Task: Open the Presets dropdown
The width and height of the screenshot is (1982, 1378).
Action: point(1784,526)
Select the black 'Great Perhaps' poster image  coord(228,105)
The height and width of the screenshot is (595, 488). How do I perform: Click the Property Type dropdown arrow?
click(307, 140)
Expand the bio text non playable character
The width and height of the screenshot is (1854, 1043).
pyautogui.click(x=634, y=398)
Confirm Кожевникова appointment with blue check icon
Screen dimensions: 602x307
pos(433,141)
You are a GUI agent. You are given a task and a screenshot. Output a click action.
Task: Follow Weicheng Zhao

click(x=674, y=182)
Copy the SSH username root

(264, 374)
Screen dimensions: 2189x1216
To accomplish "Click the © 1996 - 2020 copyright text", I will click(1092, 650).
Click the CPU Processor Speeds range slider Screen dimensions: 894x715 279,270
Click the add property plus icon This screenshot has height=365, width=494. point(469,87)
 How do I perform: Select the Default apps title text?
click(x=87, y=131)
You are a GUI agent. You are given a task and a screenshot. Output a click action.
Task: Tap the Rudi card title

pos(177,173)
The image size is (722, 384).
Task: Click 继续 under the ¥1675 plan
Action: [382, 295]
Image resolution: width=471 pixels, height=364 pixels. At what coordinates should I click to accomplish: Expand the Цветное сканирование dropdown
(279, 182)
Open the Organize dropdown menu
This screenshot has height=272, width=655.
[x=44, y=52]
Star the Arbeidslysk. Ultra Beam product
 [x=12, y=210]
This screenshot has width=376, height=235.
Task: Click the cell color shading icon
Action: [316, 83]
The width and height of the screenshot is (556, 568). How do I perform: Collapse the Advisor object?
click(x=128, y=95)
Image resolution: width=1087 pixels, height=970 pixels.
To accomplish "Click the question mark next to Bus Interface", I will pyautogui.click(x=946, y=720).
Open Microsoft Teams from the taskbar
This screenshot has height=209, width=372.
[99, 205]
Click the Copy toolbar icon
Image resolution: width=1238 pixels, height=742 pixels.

☆ ☆ ☆ ☆ ☆

▶ _Task directions_:
Retype every line above without changing any of it.

▶ _Solved problem_:
Task: Open the Presets dropdown
The width and height of the screenshot is (1982, 1378).
Action: point(1784,526)
Select the black 'Great Perhaps' poster image  coord(228,105)
The height and width of the screenshot is (595, 488). How do I perform: Click the Property Type dropdown arrow?
click(307, 140)
Expand the bio text non playable character
The width and height of the screenshot is (1854, 1043).
pyautogui.click(x=634, y=398)
Confirm Кожевникова appointment with blue check icon
Screen dimensions: 602x307
pos(433,141)
You are a GUI agent. You are given a task and a screenshot. Output a click action.
Task: Follow Weicheng Zhao

click(x=674, y=182)
Copy the SSH username root

(264, 374)
Screen dimensions: 2189x1216
To accomplish "Click the © 1996 - 2020 copyright text", I will click(1092, 650).
Click the CPU Processor Speeds range slider Screen dimensions: 894x715 279,270
Click the add property plus icon This screenshot has height=365, width=494. point(469,87)
 How do I perform: Select the Default apps title text?
click(x=87, y=131)
You are a GUI agent. You are given a task and a screenshot. Output a click action.
Task: Tap the Rudi card title

pos(177,173)
The image size is (722, 384).
Task: Click 继续 under the ¥1675 plan
Action: [382, 295]
Image resolution: width=471 pixels, height=364 pixels. At what coordinates should I click to accomplish: Expand the Цветное сканирование dropdown
(279, 182)
Open the Organize dropdown menu
This screenshot has height=272, width=655.
[x=44, y=52]
Star the Arbeidslysk. Ultra Beam product
 [x=12, y=210]
This screenshot has width=376, height=235.
Task: Click the cell color shading icon
Action: [316, 83]
The width and height of the screenshot is (556, 568). How do I perform: Collapse the Advisor object?
click(x=128, y=95)
Image resolution: width=1087 pixels, height=970 pixels.
To accomplish "Click the question mark next to Bus Interface", I will pyautogui.click(x=946, y=720).
Open Microsoft Teams from the taskbar
This screenshot has height=209, width=372.
[99, 205]
Click the Copy toolbar icon
Image resolution: width=1238 pixels, height=742 pixels.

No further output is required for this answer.